Sperone Westwater until February 21 415 W. 13th Street, between TK and TK, 212-999-7337
“Now Is a Good Time”
Andrea Rosen Gallery until February 21 525 W. 24th Street, 212-627-6000
I seem to have fallen in love. Teresa Ann is a prepubescent blonde with a luminous complexion. Her coyly vacuous gaze belies the provocativeness with which she lifts her skirt to reveal tender thighs and white stockings. But there’s no need to call 911: It’s not this Lolita herself I’m smitten with, but her creator, Duncan Hannah.
Mind you, for a critic serious about painting to fall for Mr. Hannah is plenty perverse enough. Here is a painter who pushes deadpan to the point of necrophilia. He seems to will himself into Sunday painter mode.
Most kinky of all is his anglophilia, an idyll of clipped and cramped Englishness: “Brideshead Revisited” meets Enid Blyton meets the quirky, tonal aloofness of Walter Richard Sickert. Mr. Hannah’s touch is as bland and affectless as English weather and English cooking combined. His twin shows at the uptown and Chelsea premises of JG Contemporary are titled, respectively, “Stolen Moments” and “The Spell of London.” (The tender portrait of Sickert in the latter show, incidentally, is Mr. Hannah’s riposte in paint to the balmy blood libel leveled at Sickert by “Ripperologist” Patricia Cornwell.)
Mr. Hannah’s retro style and pre-war subject matter are derived not so much from fine art as period illustration, particularly the advertising for film noir. -like Nova Pilbeam, the Hitchcock starlet-rendered, like Picabia’s cinematic paintings of the 1940s, in that kitsch shorthand that denotes glamour and sensuality. Politically tainted period pieces are coyly referenced: “The 39 Steps” is playing at Mr. Hannah’s 2002 Gaumont Cinema, while a pupil of Miss Brodie is portrayed in “In Her Prime,” (2001).

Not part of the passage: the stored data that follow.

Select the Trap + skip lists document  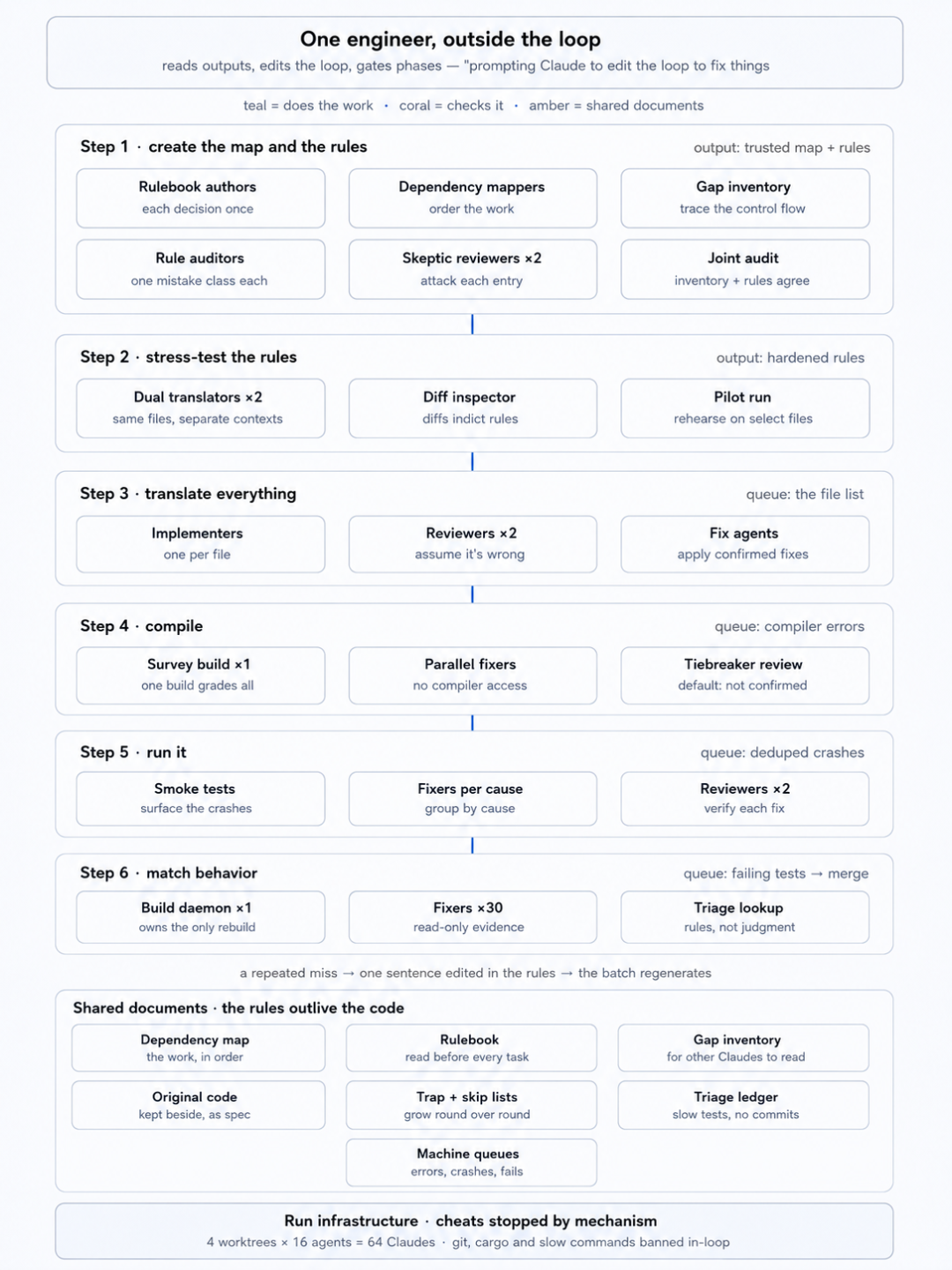[472, 1105]
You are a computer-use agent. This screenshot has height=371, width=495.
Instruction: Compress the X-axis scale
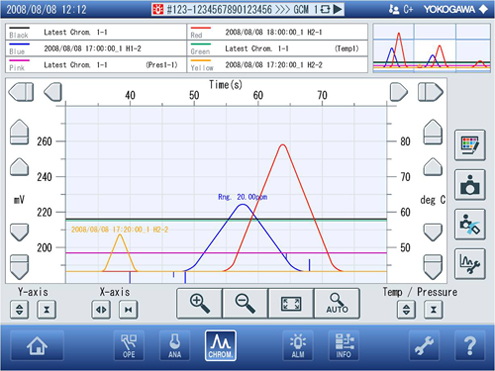coord(128,310)
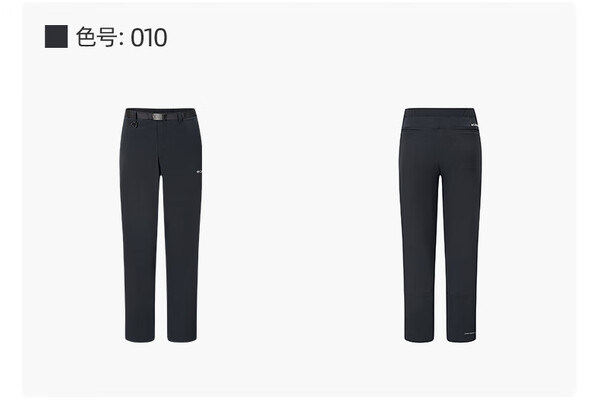Click the white logo on back waistband
600x411 pixels.
[474, 125]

A political reading is bolstered by a striking resemblance between the glowing yet frigid portrait of Pilbeam and R.B. Kitaj’s ambiguously sexy, iconic portrait of Unity Mitford from 1968. Both painters are midwesterners for whom London is, or has at some point, proven a locus of romantic nostalgia.
The enigma of Mr. Hannah is that he has made a remarkable body of art out of unremarkable individual pictures, discovering the marvelous in the mediocre without having to resort to the uncanny. This description makes him sound like just another iconoclast, a “bad boy” of painting in the mold of the younger John Currin. But Mr. Hannah isn’t simply striking a pose: He has discovered a genuine source of visual poetry in wilfull nerdishness.
Mr. Hannah is a metaphysical painter in direct descent from de Chirico and Magritte. To paraphrase Dalí on madmen, the difference between him and a Surrealist is that he is not surreal.
His genius is to meld oddity of vision and execution. There is a kind of earnest irony in Mr. Hannah, in which painting becomes a “boy’s own” adventure. His images of youths masquerading as adults, not to mention of the Peter Pan statue in Kensington Gardens, present an allegory of alienation, in which painting itself refuses to grow up.
Others have noted his striking resemblance to Hopper in terms of unexpressive painthandling and period setting. The affinity goes deeper, to a poetics of boredom. In both painters (as in Sickert)), ennui pervades depiction and what’s depicted alike.
Ultimately, Mr. Hannah is in a place beyond irony, where the very failures of expression are poignant. In “Regarding Teresa Ann” (2002), a tender awkwardness unites the painter with his invented or appropriated sitter – as if *he* were as ambiguous about painterliness as she is about sexuality.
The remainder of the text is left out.